The photographs remind me some of Gary Briechle, who likewise made many photographs in Gary Briechle and Maine in Maine, and so maybe there’s something in the water there, something in the air or land that leads photographers to this stark, flash-lit, almost sinister-feeling work.
I’m reminded also of Nathan Pearce, working in the midwest, though Pearce’s work is somewhat more celebratory and uplifting than anything in Sleep Creek (or Maine, for that matter), and it doesn’t seem like Hauser & Guilmoth had any intention of uplifting or celebrating anything. Between the flash-lit spider webs and the holes and voids that populate many scenes, everything else just feels spooky and unforgiving and like someplace I’d never want to visit.
To be frank, I’ve had enough of the seedy underbelly of America. Whether it’s New England and opioids or the ravages of old age, or California Ideology, really, if any of these photographers turned 15 degrees, they’d see something that pointed more towards joy or beauty or interest, and I, for one, and tired of photographs and photobooks that seek to drag me down.
Don’t misunderstand: I like being challenged. I love photobooks that help me discover other lifestyles, other ways of being or thinking. I don’t mind being frightened or shocked (hard to do these days) or disturbed. But I’ve seen Sleep Creek before, most of it anyway, more or less, and it looks better in Collodion or in Color… and made by Gary Briechle.

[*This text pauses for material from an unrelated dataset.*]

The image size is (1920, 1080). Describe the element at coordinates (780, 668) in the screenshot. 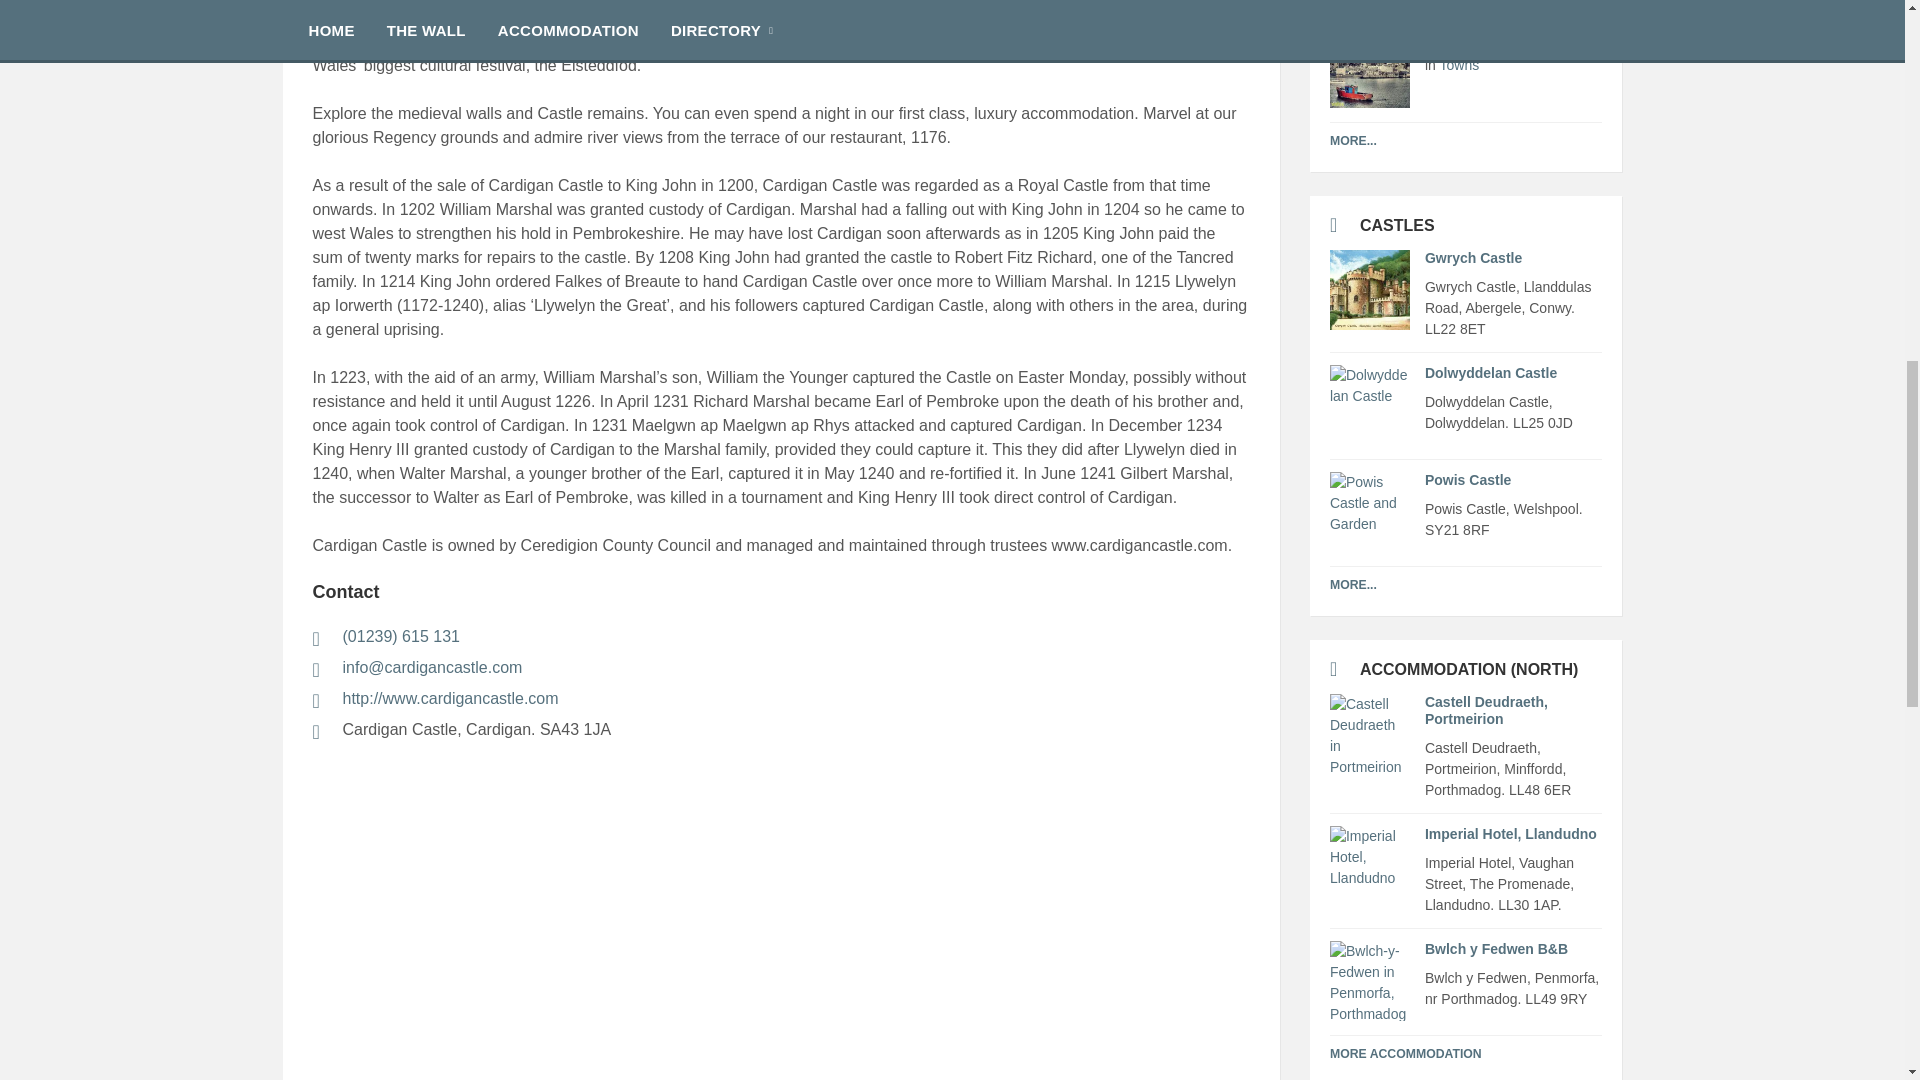

I see `Email` at that location.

There are a couple of images that prick a bit: there’s a topless woman with her back turned and her hair on fire; there’s an owl with a missing eye (I just read the Harry Potter books and thought of Hedwig); there’s another topless woman with her head turned away, one arm across her sternum, one arm down by her side, and another scratching her back. And the whole book has this dark-surreal feeling that I would probably appreciate, that a younger me might really dig, that a me in a different mode of thinking and desiring might really get into, but the me that’s writing this, today, the second of August 2021 just can’t really get into it much.
Unrated.
As mentioned above, Sleep Creek got a ton of positive press. It was Andrew Fedynak and Mark Power’s favorite book of 2019; Collier Brown gave a lengthy and thoughtful review in the Od Review; Holly Houlton’s review in Photobookstore.co.uk is one of the best; and Brad Feuerhelm is in full effect on ASX, for better or worse. They probably all do it more justice than I have, and since the book is now in its second 1250-copy printing, I guess it struck a chord with some people. So, again, as always, your mileage may vary.
Sleep Creek is readily available direct from Void and elsewhere, so if any of the above sounds good to you, go for it. I will say that the printing is great and I like the binding. I just wish the contents were something more positive, wish the whole thing wasn’t so bleak and dismal.